Originally posted on zdnet.
With AI continuing its slow rise to prominence, consumers are concerned their personal content is being used to train Google’s generative service.
It began this morning when I saw a tweet from someone I follow stating that Google was using anything created with Google Docs to train artificial intelligence (AI). I immediately became concerned, because I write every first draft of everything I create in Google docs. All of my novels, my technical writing, various resumes, and everything in between…it’s all written with Google Docs.
I don’t want Google or any AI service using the content I create to train their models. I view that exploitation as plagiarism, plain and simple — and do not want to allow those companies to benefit from my decades of hard work. I realize I have a rather harsh opinion about AI, but I also know that I’m not alone.
Every writer I know personally stands against AI and not one of them is willing to allow a single company to use their words as fuel to feed that particular beast.
Also: Six skills you need to become an AI prompt engineer
Of course, I wanted to verify the veracity of the claim, which led me to Google’s official documentation on Document AI Security, which includes this entry:
Does Google use customer data to improve the model(s)?
No. Google does not use any of your content (such as documents and predictions) for any purpose except to provide you with the Document AI service.
At Google Cloud, we never use, nor do we intend to use in the future, customer data to train our Document AI models.
According to the Yahoo! News piece, the key word is public, in that Google’s policy says it can use publicly available data to train its AI models. However, Google states that it doesn’t use any of your content. There’s also a link in Google’s documentation that points to a privacy commitment piece. In that document, this paragraph stands out:
In addition to these commitments, for AI/ML development, we don’t use data that you provide us to train our own models without your permission. And if you want to work together to develop a solution using any of our AI/ML products, by default our teams will work only with data that you have provided and that has identifying information removed. We work with your raw data only with your consent and where the model development process requires it.

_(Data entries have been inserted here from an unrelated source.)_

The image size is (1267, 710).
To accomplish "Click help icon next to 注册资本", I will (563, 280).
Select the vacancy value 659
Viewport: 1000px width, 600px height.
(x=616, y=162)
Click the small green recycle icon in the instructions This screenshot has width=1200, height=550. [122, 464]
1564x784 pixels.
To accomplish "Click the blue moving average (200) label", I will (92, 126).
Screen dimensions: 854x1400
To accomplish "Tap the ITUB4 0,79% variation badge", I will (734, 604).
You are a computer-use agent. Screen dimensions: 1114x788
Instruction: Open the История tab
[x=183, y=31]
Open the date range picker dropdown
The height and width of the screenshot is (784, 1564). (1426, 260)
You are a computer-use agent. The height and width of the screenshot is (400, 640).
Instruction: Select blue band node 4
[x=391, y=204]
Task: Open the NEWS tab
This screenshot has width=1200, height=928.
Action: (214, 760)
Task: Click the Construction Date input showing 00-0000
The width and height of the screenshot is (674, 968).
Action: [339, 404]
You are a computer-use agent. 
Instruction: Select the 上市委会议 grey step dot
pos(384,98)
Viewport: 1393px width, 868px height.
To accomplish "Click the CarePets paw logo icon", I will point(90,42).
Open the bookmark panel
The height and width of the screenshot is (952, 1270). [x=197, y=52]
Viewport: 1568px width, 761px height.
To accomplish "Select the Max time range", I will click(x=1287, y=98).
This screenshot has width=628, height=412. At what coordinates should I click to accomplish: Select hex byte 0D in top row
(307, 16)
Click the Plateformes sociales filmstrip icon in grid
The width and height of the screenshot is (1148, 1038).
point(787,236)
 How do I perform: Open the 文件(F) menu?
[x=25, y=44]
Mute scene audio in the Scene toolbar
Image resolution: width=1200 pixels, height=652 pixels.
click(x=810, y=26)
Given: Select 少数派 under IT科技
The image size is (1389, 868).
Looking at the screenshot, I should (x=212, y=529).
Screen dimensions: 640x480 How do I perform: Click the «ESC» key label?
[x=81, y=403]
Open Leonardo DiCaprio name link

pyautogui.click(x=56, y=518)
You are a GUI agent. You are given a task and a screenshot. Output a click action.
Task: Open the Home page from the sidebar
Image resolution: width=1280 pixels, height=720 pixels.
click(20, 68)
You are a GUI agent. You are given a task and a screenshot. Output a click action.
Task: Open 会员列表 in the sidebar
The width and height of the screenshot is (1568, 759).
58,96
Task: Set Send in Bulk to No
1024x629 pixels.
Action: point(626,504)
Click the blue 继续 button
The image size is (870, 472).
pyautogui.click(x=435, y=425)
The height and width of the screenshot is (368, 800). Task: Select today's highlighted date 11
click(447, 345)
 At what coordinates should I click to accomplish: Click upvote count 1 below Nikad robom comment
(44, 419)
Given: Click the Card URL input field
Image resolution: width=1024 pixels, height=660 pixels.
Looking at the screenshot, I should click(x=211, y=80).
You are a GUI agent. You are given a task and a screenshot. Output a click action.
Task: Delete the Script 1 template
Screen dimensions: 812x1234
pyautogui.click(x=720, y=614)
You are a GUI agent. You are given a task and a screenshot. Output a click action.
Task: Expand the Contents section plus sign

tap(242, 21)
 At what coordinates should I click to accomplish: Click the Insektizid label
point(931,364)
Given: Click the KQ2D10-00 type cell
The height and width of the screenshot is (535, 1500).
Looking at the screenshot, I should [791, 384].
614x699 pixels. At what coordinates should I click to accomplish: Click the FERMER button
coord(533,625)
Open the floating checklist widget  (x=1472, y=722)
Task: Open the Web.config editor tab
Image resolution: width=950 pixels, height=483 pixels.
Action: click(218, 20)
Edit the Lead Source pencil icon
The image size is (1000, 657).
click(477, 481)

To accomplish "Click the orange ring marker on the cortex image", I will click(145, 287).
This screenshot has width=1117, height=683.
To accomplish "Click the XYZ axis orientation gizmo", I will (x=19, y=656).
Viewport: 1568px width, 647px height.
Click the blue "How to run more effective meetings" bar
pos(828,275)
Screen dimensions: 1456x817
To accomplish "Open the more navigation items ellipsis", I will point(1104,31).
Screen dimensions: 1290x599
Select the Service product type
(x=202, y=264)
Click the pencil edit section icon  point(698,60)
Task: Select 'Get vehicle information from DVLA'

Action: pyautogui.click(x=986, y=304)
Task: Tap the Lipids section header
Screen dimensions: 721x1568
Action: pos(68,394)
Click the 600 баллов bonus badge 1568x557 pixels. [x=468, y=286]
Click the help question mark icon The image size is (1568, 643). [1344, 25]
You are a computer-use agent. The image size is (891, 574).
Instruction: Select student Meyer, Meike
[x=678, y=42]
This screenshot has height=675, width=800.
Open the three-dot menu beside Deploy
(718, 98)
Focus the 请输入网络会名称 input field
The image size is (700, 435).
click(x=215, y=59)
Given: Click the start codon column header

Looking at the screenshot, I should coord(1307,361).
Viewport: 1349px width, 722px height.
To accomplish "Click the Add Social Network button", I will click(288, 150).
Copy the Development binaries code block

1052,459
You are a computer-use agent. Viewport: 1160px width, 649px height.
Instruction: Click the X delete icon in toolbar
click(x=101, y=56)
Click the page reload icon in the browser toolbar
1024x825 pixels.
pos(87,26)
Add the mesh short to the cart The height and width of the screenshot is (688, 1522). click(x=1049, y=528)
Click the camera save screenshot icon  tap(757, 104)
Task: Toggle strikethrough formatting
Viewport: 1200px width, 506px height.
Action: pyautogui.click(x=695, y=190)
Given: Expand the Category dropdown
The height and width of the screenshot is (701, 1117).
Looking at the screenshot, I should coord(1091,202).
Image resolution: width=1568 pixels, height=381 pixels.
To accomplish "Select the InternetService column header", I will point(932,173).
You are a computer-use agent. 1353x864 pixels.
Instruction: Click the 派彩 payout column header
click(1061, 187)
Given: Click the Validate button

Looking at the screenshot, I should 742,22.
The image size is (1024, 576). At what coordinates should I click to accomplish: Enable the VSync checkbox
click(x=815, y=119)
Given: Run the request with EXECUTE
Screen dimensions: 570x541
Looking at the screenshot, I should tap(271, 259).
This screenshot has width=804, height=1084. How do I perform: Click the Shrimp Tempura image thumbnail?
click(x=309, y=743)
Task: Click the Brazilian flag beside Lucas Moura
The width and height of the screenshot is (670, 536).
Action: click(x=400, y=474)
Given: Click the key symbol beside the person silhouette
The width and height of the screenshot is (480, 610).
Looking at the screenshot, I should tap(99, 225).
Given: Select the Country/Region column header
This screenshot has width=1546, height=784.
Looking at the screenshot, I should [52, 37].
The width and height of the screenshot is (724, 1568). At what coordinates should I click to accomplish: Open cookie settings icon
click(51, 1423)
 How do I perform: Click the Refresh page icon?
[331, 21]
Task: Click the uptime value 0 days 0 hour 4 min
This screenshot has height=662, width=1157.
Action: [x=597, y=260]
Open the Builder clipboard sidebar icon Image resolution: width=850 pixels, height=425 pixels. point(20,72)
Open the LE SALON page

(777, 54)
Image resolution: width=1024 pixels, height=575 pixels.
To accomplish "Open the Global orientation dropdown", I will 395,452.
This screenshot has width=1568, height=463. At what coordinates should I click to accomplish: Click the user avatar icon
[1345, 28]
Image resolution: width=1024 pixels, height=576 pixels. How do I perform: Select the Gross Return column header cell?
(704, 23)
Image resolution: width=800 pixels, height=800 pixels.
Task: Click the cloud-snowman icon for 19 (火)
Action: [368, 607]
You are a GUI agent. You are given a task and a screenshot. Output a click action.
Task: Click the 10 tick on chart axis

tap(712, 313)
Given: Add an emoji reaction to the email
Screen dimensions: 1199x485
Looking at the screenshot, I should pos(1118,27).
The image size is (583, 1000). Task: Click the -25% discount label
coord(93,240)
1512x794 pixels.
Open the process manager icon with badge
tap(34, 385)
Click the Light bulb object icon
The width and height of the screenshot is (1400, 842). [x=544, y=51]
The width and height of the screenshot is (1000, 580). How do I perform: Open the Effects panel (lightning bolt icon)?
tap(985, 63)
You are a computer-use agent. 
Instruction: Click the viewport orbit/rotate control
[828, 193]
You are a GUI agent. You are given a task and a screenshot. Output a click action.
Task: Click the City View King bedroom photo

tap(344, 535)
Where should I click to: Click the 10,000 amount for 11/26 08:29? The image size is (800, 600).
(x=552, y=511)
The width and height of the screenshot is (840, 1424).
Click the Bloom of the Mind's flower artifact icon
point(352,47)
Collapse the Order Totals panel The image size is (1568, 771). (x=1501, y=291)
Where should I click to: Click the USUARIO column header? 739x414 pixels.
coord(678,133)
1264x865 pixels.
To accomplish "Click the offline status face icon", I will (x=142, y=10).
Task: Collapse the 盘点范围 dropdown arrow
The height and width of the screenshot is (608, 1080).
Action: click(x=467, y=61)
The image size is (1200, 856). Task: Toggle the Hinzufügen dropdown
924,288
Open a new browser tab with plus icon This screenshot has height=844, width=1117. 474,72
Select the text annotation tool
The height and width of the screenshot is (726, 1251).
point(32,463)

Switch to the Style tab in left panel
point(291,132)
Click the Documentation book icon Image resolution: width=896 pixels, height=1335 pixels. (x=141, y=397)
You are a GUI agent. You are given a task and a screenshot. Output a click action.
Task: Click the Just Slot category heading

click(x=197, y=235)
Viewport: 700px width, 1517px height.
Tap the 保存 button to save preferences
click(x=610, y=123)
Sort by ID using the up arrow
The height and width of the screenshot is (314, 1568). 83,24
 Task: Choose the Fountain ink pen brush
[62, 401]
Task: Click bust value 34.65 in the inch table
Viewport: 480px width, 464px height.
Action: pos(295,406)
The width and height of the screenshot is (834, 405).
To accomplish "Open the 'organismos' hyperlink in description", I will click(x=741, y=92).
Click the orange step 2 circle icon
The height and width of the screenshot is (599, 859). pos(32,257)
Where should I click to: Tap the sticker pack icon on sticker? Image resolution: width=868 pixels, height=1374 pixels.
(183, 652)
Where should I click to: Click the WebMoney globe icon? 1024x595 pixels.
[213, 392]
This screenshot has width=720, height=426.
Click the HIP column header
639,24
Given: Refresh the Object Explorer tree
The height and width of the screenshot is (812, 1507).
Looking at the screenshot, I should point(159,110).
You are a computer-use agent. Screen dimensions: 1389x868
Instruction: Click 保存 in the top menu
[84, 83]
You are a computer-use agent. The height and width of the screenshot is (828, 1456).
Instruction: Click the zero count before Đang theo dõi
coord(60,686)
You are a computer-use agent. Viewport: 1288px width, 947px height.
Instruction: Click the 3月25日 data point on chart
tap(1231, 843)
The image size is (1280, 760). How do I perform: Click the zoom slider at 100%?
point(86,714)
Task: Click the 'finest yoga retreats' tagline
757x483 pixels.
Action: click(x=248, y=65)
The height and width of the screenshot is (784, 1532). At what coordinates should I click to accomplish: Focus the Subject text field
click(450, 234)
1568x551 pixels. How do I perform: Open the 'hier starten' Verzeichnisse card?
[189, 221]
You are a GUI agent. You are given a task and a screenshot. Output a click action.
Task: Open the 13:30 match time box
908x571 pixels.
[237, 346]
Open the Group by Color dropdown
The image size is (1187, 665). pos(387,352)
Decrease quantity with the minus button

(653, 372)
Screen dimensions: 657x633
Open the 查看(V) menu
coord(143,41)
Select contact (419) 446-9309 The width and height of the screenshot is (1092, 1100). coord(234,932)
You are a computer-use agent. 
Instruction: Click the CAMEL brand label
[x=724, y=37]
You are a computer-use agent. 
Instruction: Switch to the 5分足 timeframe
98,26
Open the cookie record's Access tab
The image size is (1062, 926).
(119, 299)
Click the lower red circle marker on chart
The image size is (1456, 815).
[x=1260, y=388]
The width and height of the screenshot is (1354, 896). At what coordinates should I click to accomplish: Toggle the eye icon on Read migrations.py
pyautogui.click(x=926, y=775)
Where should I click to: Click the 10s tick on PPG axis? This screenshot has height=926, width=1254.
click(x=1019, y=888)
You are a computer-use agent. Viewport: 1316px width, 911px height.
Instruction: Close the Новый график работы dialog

Also: These two AI models claim to be better than ChatGPT. Here’s what we know
Google has made it clear that they will only use customer data that they have permission to use. Now, the big question is this: do we trust them? That’s a big and complicated question. On the surface, I want to say, “Yes, we can trust them because they clearly state they will not use customer data without permission.” However (and this is a big however), is it possible that we’ve inexplicably given them permission when we agree to the EULA for Google Docs/Drive (which they regularly update).
Personally, I’ve never taken the time to read a complete EULA and I don’t know anyone who has. On top of which, I don’t speak fluent legalese, so much of those agreements reads like gibberish to me. As a result, I find myself in a position of being suspicious. I’m not saying that Google would do anything nefarious to trick us into handing over our content to train their AI models…but I’m also not saying they wouldn’t.
This is a rather sticky wicket we’re all in.
I do not, in any way, want my content to be used to train AI — period. I’ve worked for decades to not only develop my specific writer’s “voice”, but I’m also very protective of the words I write.
With that in mind, what are people who face this predicament meant to do?
I’m fortunate in that I know technology well enough that I can deploy a cloud service (such as Nextcloud) to my local network, such that I can use it in the same way I use Google Drive. The only difference is that it’s not available to the outside world, so any collaborative content I need to work with would have to be shared via the likes of Google Drive. However, my works of fiction aren’t shared in the same way (I send a document to the publisher because they prefer to avoid cloud services for this very reason).
And although I’ve not resorted to pulling my novels from Google Drive yet, I’m very much leaning in that direction. Or, at least I will most likely either start using a locally installed Nextcloud instance or a shared folder on my network.
In the end, it’s all about the assurance of privacy now and in the future — and there’s absolutely no guarantee that things will change at Google (or iCloud or OneDrive or Dropbox) in such a way that they retool their policies so that any content saved to their services is fair game. And because of that position, your best bet is to always be better safe than sorry.